Ностальгия по несовершенному поступку (в пушкинской судьбе – мудро, провидчески, даже стоически и жертвенно не совершенного ради исполнения назначения) сопутствует всей жизни поэта. Так, не разделяя тогда и настолько отойдя потом, – сожалеть до конца дней о неразделенной с декабристами участи, или завидовать смерти в неравном бою («Завидуя тому, кто умирать / Шел мимо нас…»), или… Разрешение жизненной коллизии роковым поступком не считалось им (остатки рыцарства), как в позднейшие времена, глупостью. Умнейший человек и есть умнейший человек. Он и сейчас умнейший. Мы не поумнели по сравнению от того, что позже.
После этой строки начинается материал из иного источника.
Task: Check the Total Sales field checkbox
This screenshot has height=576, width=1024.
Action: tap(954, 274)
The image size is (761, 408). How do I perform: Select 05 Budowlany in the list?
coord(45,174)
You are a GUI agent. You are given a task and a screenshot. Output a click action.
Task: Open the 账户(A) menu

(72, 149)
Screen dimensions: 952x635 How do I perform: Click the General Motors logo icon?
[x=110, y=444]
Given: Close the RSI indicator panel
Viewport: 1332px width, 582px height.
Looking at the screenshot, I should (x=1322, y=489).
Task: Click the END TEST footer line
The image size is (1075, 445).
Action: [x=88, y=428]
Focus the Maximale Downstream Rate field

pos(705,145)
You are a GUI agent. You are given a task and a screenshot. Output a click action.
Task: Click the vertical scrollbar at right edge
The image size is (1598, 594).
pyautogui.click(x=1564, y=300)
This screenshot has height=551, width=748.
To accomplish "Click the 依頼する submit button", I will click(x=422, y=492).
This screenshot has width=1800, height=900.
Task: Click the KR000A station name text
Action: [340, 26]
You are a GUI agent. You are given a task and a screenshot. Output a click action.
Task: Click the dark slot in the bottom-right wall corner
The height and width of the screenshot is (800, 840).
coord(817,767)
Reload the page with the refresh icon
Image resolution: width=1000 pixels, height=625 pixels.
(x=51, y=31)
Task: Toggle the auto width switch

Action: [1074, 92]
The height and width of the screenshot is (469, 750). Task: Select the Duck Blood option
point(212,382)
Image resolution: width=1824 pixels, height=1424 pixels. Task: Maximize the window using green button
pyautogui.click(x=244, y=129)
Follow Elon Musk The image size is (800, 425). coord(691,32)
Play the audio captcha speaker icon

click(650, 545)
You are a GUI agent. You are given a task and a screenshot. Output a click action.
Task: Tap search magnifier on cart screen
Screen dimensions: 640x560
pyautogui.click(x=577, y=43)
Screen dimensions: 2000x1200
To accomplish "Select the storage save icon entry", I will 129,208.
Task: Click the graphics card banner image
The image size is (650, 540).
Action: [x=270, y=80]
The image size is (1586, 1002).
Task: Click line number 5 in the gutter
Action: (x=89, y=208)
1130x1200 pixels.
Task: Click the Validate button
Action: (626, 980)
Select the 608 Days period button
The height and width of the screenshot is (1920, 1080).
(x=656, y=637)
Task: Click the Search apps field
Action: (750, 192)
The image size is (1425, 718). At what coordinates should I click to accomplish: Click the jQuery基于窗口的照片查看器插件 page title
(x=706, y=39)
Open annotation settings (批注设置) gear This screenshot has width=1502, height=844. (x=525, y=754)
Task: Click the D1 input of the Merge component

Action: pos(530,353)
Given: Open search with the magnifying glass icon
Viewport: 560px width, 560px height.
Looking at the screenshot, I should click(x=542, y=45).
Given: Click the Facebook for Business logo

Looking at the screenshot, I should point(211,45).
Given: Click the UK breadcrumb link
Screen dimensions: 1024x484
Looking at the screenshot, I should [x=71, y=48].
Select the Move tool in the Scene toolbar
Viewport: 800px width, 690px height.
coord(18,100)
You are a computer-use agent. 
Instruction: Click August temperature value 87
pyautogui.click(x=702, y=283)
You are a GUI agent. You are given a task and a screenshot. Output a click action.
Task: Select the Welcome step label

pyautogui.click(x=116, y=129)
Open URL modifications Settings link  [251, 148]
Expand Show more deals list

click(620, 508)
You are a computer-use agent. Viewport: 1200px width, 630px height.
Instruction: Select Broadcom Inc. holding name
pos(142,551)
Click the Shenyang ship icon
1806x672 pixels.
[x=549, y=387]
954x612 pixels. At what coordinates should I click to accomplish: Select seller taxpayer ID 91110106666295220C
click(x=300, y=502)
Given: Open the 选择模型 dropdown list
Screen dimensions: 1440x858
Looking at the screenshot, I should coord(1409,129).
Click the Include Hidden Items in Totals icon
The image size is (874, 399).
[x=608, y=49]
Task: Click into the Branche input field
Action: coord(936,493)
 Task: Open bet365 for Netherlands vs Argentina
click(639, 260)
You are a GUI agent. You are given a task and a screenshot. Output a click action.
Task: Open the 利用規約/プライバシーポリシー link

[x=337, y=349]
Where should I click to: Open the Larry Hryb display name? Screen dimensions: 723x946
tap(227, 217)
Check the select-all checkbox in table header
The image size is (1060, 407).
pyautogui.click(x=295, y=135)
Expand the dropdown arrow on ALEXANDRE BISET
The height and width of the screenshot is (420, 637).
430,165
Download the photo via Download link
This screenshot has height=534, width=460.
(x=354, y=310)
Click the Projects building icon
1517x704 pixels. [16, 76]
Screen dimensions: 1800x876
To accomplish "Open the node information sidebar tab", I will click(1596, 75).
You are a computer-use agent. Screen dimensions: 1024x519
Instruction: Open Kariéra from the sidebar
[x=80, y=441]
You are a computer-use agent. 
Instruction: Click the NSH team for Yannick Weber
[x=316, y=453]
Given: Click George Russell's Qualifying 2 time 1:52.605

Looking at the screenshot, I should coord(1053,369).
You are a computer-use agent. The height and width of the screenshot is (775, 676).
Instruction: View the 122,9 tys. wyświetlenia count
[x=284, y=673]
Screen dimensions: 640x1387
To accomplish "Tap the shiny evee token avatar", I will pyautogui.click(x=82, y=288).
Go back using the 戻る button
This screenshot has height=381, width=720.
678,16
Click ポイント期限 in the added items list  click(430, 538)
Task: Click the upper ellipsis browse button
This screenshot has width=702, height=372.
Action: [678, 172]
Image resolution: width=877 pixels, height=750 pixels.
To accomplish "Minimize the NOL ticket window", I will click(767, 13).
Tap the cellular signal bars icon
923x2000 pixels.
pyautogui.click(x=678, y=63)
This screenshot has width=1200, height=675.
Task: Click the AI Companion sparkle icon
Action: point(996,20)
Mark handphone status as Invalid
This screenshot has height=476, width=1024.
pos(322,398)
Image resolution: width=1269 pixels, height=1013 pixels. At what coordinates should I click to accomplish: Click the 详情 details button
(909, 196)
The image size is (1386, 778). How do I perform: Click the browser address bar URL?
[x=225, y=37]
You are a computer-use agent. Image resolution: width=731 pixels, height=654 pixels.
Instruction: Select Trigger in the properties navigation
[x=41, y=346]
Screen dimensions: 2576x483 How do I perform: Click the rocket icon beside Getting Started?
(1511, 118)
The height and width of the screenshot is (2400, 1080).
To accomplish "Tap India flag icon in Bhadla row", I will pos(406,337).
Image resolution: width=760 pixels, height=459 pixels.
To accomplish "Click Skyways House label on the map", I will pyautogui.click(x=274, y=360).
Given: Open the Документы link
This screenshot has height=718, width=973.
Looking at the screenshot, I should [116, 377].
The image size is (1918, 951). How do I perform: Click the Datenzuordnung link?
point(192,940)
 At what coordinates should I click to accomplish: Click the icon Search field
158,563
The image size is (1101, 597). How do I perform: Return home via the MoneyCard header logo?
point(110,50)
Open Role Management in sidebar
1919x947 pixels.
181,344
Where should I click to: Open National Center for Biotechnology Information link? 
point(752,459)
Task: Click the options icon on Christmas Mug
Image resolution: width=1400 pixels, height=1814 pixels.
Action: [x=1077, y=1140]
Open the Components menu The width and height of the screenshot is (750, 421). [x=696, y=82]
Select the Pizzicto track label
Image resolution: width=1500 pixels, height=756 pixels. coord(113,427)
Не поумнели, но поняли, что страсти – роковы, а поступки – необратимы, что таковые, с какого-то времени, помечены маркою «глупости».
Поступок – была бы Болдинская осень 1836-го, поступок – была бы дуэль в ноябре… Обе не состоялись: и осень, и дуэль… Поступок – казалась интрига, умом и твердостью превзошедшая трусость и коварство… не оказалась. «Последний из свойственников…» – произведение-поступок. Еще одна попытка против рока, ради назначения. Оказалось, мало.
Говорится: «Каждый писатель пишет о себе». Имеется в виду: так или иначе. Проговаривается, или отталкивается от конкретных жизненных ситуаций, или скрывает что-либо – так или иначе: биография. Менее всех, казалось бы, Пушкин… Невольно, не заметив того ни разу. Но – «он довольно исповедался в стихах своих».